Considering these insights from engineered human tissue, which mirror our observations, and those from other animal model studies, we believe that our data further high-light the translational potential of PHIs in myocardial infarction therapy. The combined evidence strongly supports the therapeutic use of roxadustat in real-world clinical scenarios. A recently published study by Yazaki et al. in patients with HF and CKD showed that the PHI vadadustat led to improvements in anemia and symptoms of HF, also arguing for the use of PHI in clinical practice [
30]. Another study is currently investigating the effect and safety of roxadustat in the treatment of type 4 cardiorenal syndrome [
31].
However, the temporal aspect of this treatment necessitates further exploration, given the non-discriminative activation of both HIF-1 and HIF-2 by PHIs. While short-term upregulation of collagen synthesis via HIF-1 is seemingly advantageous, its prolonged activation could be disadvantageous. In line with this notion, Ikeda et al. presented findings suggesting that an excessive and prolonged elevation of HIF-1 could potentially culminate in cardiac rupture, a process thought to be mediated by another HIF-1 target gene, tumor protein p53 [
32].
These observations underscore the imperative for a carefully balanced approach to HIF modulation in therapeutic strategies. Future investigations should aim to elucidate the optimal therapeutic window to maximize reparative benefits while averting harmful consequences. However, it is important to note that an initial treatment, even before reaching the catheter lab, appears to be important to exploit the protective effects fully.
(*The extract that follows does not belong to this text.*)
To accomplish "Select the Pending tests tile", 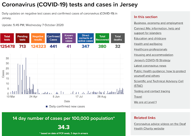I will [22, 38].
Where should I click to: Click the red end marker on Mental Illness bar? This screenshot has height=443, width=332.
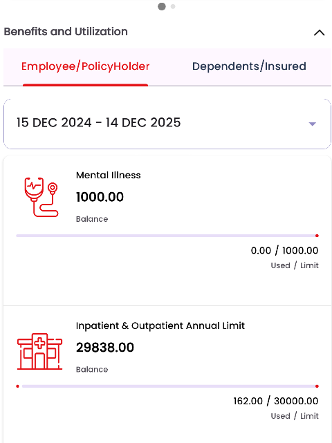click(317, 236)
In our study, we conducted in vivo experiments where we administered a dosage of 50 mg of roxadustat per kg of body weight. The dose used in this mouse model corresponds to a human equivalent dose of approx. 4 mg/kg, which is 1.6 times higher than the dose of 2.5 mg/kg used in clinical trials in humans [
33,
34]. In a clinical setting, it might be important to tailor dosages according to individual hemoglobin levels since it is known that iron deficiency worsens symptoms of heart failure. Patients without anemia may necessitate lower dosages, and potential side effects such as hypertension and thrombosis have to be considered.